Task statement >> Please reproduce every record exactly as written, leaving out the pictures.

(Data records)
※

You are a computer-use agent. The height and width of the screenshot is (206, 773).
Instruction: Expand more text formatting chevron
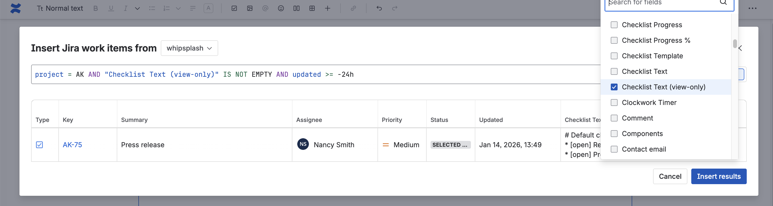click(137, 8)
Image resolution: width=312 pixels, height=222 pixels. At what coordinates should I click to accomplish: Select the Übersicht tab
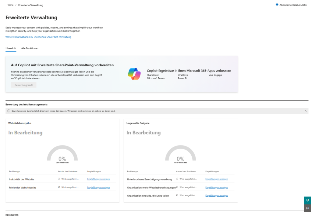[11, 48]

※

Exercise result >>
You are a computer-use agent. The height and width of the screenshot is (206, 773).
Instruction: Expand more text formatting chevron
click(137, 8)
Image resolution: width=312 pixels, height=222 pixels. At what coordinates should I click to accomplish: Select the Übersicht tab
[11, 48]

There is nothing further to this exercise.